- Theatrical release poster
- Directed by: Cătălin Bugean
- Written by: Andreas Petrescu
- Produced by: Claudiu Boboc Cătălin Bugean Tiberiu Ioana Liviu Varciu
- Starring: Alecsandra Timofte Revnic Alex Velea Alina Pușcaș Anca Dinicu Andreas Petrescu Angel Popescu Carmen Tănase Cătălin Bugean Cosmin Seleși Cristian Iacob Dan Negru Dorian Popa Dragos Dumitru Florin Busuioc Ioana Mihail Tiberiu Iuliana Luciu Levent Sali Liviu Vârciu Marin Barbu Monica Anghel Paula Chirilă Pepe Raluka Sergiu Costache Sorin Bontea
- Cinematography: Padure Danut
- Production company: Zolit Film
- Distributed by: Vertical Entertainment
- Release date: September 10, 2021;
- Running time: 115 minutes
- Country: Romania
- Language: Romanian
- Budget: €400.000
- Box office: $391,745

= Snow, Tea and Love =

Snow, Tea and Love (Romanian: Zăpadă, Ceai și Dragoste) is a 2021 Romanian science fiction comedy film directed by Cătălin Bugean and written by Andreas Petrescu.

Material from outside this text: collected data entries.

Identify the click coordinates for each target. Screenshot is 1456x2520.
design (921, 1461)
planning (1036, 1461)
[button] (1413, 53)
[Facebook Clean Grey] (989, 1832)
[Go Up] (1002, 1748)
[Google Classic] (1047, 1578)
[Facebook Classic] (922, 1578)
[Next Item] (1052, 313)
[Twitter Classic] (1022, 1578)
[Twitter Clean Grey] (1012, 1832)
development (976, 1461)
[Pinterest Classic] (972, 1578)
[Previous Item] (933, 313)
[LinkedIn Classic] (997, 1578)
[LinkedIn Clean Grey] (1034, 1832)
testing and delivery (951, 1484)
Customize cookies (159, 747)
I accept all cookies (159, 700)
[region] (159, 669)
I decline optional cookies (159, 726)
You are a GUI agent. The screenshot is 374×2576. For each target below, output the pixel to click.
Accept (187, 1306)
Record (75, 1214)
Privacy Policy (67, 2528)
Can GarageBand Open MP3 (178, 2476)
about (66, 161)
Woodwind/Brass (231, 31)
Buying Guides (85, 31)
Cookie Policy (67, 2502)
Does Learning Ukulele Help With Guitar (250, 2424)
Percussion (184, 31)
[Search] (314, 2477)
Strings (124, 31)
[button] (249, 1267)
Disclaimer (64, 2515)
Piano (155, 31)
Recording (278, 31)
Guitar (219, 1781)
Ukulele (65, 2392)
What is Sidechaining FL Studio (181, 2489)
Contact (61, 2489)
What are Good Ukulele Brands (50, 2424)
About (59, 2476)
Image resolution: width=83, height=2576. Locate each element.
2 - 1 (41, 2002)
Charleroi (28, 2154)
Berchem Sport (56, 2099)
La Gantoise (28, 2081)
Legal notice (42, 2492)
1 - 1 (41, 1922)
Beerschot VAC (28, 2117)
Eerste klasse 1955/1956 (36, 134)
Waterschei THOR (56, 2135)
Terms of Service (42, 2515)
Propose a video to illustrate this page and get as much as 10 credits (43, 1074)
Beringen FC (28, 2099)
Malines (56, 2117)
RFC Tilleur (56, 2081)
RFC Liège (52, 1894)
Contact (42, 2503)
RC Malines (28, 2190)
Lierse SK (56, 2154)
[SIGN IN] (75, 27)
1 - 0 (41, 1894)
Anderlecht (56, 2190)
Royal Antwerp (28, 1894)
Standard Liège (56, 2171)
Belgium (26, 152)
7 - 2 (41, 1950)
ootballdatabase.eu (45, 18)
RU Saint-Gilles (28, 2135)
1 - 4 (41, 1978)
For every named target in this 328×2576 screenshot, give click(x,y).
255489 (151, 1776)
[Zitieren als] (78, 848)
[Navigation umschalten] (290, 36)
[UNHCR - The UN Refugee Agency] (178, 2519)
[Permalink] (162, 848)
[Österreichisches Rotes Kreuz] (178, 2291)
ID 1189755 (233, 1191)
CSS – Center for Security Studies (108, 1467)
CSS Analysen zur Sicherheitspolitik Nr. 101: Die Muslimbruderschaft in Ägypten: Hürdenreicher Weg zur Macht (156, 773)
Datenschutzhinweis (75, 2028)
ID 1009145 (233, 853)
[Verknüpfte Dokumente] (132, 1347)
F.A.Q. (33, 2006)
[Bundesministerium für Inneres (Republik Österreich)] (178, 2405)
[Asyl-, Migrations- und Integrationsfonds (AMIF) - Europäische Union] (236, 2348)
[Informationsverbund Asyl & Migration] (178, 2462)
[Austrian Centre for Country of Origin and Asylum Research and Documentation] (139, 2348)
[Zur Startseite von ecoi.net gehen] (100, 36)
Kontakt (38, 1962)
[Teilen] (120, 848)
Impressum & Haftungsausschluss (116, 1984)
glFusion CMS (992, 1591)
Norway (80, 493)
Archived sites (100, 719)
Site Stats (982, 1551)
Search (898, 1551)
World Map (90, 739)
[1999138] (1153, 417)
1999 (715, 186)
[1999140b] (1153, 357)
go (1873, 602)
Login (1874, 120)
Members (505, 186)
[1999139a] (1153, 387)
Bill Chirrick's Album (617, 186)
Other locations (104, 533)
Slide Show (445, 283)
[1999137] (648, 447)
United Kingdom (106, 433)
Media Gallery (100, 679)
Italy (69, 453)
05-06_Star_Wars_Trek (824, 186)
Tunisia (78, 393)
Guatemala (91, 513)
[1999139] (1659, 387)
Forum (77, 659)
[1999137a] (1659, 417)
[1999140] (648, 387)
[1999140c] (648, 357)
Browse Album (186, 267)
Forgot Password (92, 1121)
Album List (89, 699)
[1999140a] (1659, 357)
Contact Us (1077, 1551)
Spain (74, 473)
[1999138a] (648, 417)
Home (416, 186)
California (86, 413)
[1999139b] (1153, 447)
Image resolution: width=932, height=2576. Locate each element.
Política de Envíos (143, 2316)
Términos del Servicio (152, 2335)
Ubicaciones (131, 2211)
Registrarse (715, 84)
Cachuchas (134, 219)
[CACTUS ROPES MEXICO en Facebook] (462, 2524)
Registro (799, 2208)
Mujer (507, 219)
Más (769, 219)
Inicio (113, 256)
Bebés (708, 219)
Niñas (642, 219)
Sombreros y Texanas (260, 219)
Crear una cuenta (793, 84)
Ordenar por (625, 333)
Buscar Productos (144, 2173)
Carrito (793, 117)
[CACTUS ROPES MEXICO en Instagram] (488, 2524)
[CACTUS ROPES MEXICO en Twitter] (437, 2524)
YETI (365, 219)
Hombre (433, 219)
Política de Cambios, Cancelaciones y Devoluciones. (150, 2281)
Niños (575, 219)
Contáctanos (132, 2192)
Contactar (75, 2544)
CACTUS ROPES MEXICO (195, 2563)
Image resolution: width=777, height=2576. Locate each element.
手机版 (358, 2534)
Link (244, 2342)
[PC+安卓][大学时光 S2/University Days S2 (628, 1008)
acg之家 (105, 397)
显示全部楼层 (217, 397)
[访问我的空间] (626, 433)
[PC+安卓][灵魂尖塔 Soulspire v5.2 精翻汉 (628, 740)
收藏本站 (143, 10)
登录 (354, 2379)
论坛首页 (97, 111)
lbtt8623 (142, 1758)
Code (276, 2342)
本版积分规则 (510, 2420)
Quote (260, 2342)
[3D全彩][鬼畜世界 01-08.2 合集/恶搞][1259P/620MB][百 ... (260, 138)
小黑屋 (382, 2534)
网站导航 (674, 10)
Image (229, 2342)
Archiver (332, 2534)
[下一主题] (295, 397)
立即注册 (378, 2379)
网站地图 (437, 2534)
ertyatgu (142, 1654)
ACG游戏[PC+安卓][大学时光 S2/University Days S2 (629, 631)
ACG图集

It is the first science fiction comedy film production made in the country. Starring Alecsandra Timofte Revnic, Alex Velea, Alina Pușcău, Anca Dinicu, Andreas Petrescu, Angel Popescu, Carmen Tănase, Cătălin Bugean, Cosmin Seleși, Cristian Iacob, Dan Negru, Dorian Popa, Dragos Dumitru, Florin Busuioc, Ioana Mihail Tiberiu, Iuliana Luciu, Levent Sali, Liviu Vârciu, Marin Barbu, Monica Anghel, Paula Chirilă, Pepe, Raluka, Sergiu Costache and Sorin Bontea.

== Synopsis ==
Three friends who, due to a less fortunate situation, end up in jail. There they plan their escape and with the help of a local mobster they manage to escape only to prepare the next robbery. But a potion with really strange consequences falls into his hands and everything gets complicated. Also at stake is a giant diamond valued at $20 million.

== Cast ==

- Alecsandra Timofte Revnic
- Alex Velea
- Alina Pușcău
- Anca Dinicu
- Andreas Petrescu
- Angel Popescu
- Carmen Tănase
- Cătălin Bugean
- Cosmin Seleși
- Cristian Iacob as Marian
- Dan Negru
- Dorian Popa
- Dragos Dumitru
- Florin Busuioc
- Ioana Mihail Tiberiu
- Iuliana Luciu
- Levent Sali as Ceai
- Liviu Vârciu as Dragoste
- Marin Barbu
- Monica Anghel
- Paula Chirilă
- Raluka
- Sergiu Costache
- Sorin Bontea

== Release ==
Snow, Tea and Love was scheduled to be released on March 27, 2020, in Romanian theaters, but was delayed due to the COVID-19 pandemic. Finally, it was released on September 10, 2021, in Romanian cinemas.